Daley concurred and explained that county employees, often including staff from the Planning Department, initially meet with a prospect. The EDA board becomes involved when county employees and the prospect enter more serious negotiations, Daley said.
The new arrangement would make the board of supervisors more involved in the EDA’s activities, similar to their relationship with other county departments, Daley said, in response to a question from Fox. The supervisor expressed hesitancy toward the possible arrangement.
“So we would need to make a decision whether we would want to be more involved than what we are with the EDA operations,” Fox said. “I’m not sure that would be the right way to go but it’s good for something to think about.”
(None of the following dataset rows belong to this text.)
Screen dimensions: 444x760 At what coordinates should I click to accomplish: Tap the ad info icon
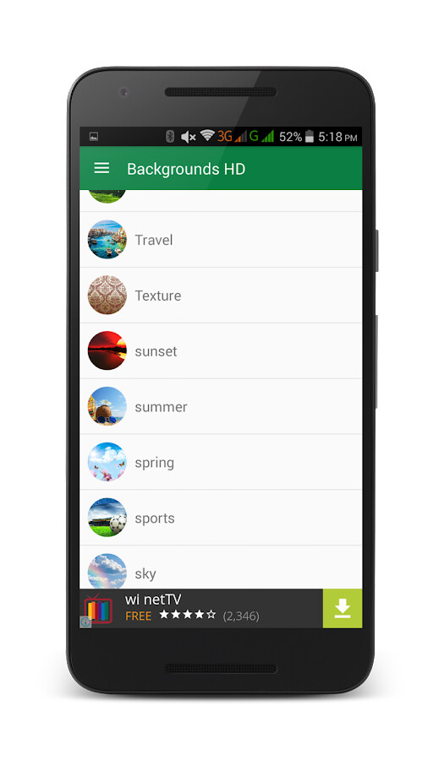(85, 622)
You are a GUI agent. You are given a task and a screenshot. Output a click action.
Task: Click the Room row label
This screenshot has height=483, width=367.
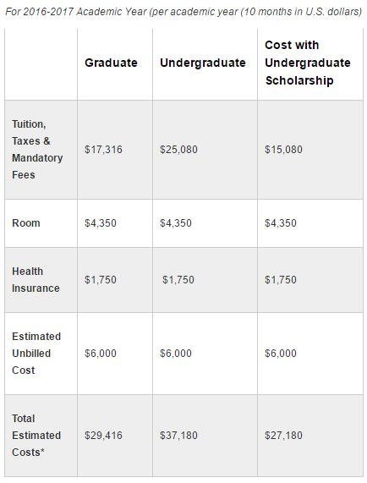tap(26, 223)
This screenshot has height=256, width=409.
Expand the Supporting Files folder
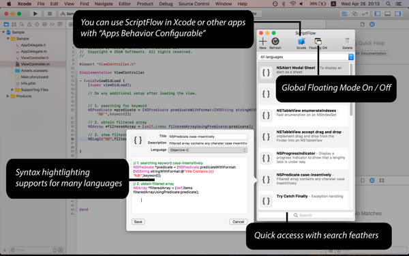(x=12, y=89)
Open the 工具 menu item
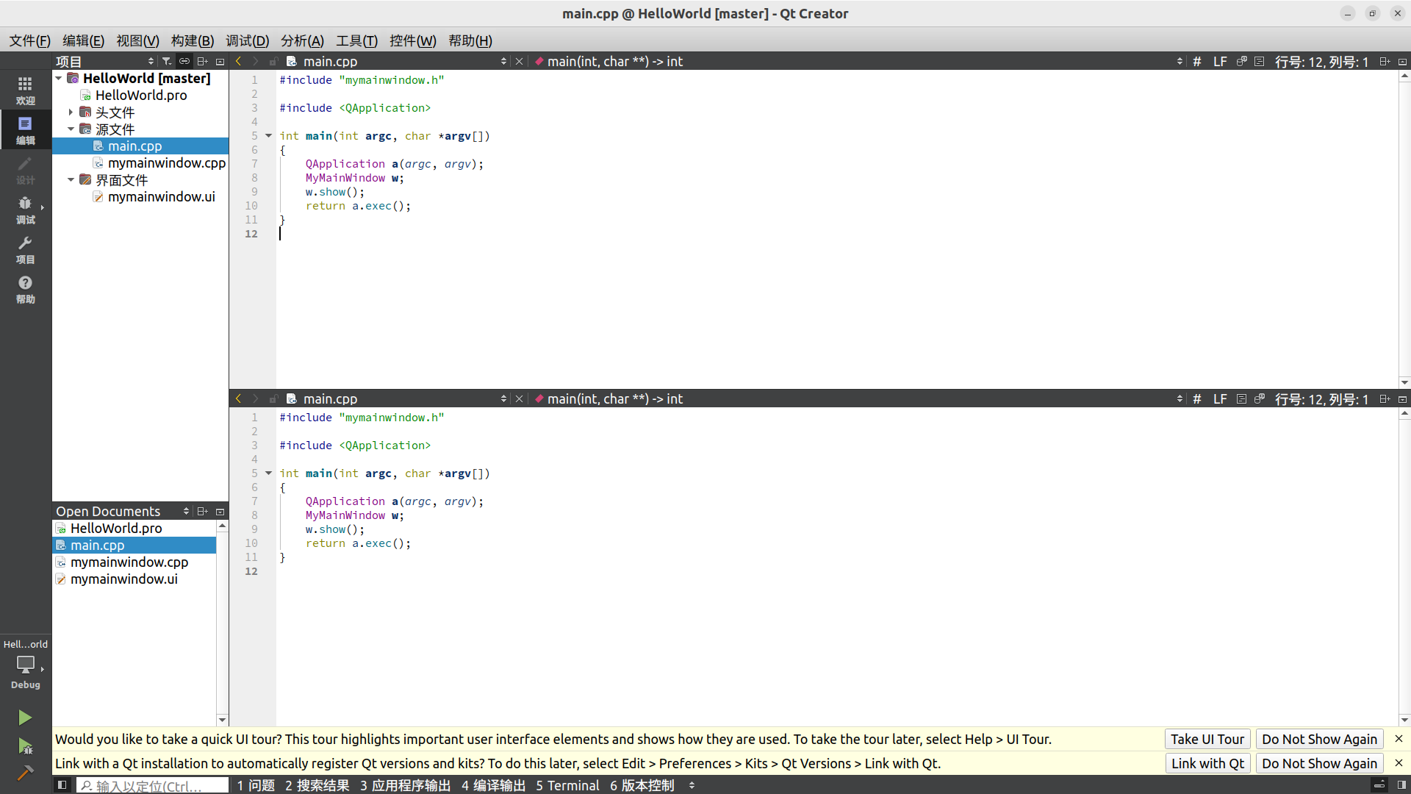 click(x=358, y=40)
Daley said there are pros and cons to the configuration. But, in response to a question from Cullers, Daley said he doesn’t see where supervisors would be involved in the day-to-day operations of an economic development department. Supervisors would have more oversight of such a department under the new arrangement, Daley said.
Much of what the EDA does remains confidential, Fox said. That would not change under the new configuration, Daley said. The economic development director would continue bringing in prospective businesses and industries and those discussions would remain confidential, Daley said. Supervisors would become involved if, for example, the prospective developer sought an incentive that called for local funding, Daley explained.
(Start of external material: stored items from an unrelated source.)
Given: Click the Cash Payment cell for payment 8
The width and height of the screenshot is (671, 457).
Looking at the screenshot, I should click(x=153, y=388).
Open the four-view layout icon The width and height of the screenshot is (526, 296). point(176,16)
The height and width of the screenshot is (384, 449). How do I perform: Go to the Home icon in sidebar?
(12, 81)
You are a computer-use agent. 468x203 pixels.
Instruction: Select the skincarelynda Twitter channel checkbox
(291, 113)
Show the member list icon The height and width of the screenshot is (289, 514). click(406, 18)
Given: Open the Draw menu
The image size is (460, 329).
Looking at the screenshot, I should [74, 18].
Oates asked how the configuration would affect Front Royal given that the EDA covers both the county and the town. Daley suggested that supervisors invite the Town Council to participate in a county economic development department that would work for the EDA and Front Royal.
“And I think that would be the best tax advantage for the community is if we would actually collaborate and not create independent organizations because otherwise we’re spending twice the money ... to do the same job,” Oates said. “And redundancy is exactly what it is.”
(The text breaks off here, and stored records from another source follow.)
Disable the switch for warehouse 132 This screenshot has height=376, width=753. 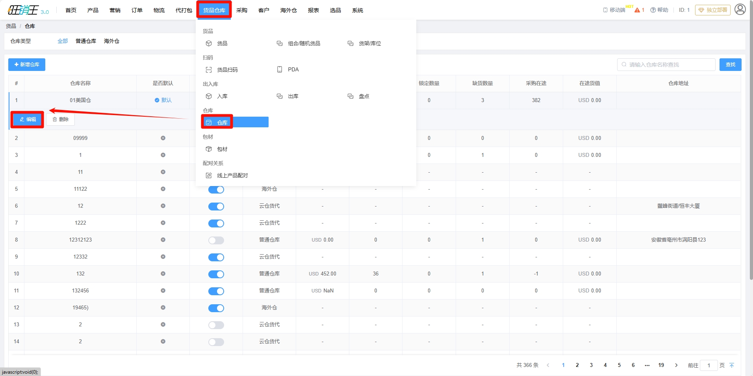tap(216, 274)
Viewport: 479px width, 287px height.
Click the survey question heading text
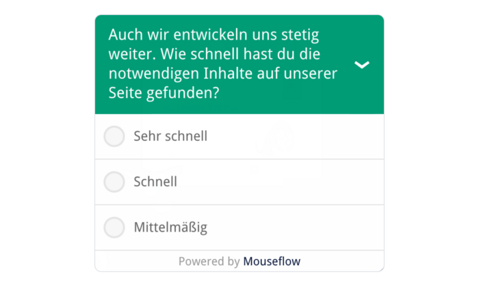click(x=222, y=64)
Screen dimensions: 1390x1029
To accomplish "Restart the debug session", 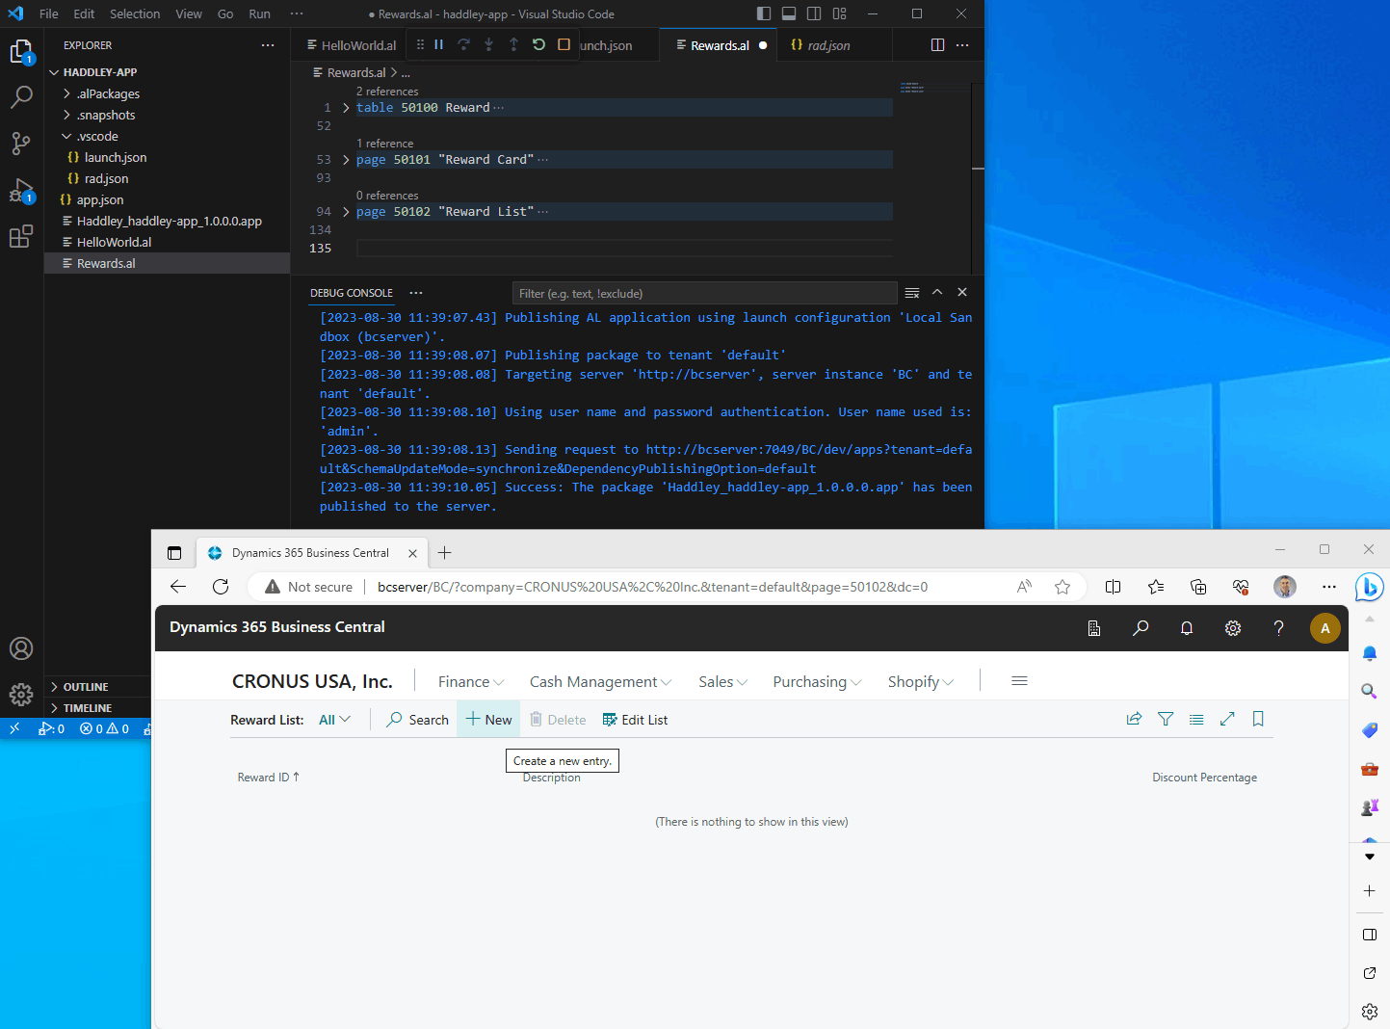I will pyautogui.click(x=538, y=44).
Front Royal has already created its own independent economic development authority and appointed Town Manager Steven Hicks as its director. The Town Council is in the process of appointing EDA board members.
Oates asked if the configuration would save money. Daley said that Todd Jones, director of technology, handles information technology needs for the EDA, eliminating the need for the authority to pay contractors. Should an economic development department employee have a legal question, they could ask the county’s attorney and the EDA would not need to pay for its own legal counsel as it does currently, Daley said.
The county plans to include the EDA in the annual auditing process so the authority no longer would need to pay for an independent audit, Daley said.
Cullers said the supervisors must make some decisions soon, adding that “we definitely have a lot to think about before next Tuesday because we have to have this solid for everyone.”
The EDA board is in charge of hiring an interim executive director and an administrative assistant, but the county is helping them with that process, Daley said, responding to a question from Oates.
“So we need to make this decision immediately because ... it wouldn’t be fair to a potential candidate to think they were working under one organizational structure and then be switched to another organizational structure after they were hired,” Oates said.
The county and the EDA could hire an interim executive director within 60-90 days, Daley said. The interim official may likely serve in the position for three to six months until the county hires a permanent director, he noted.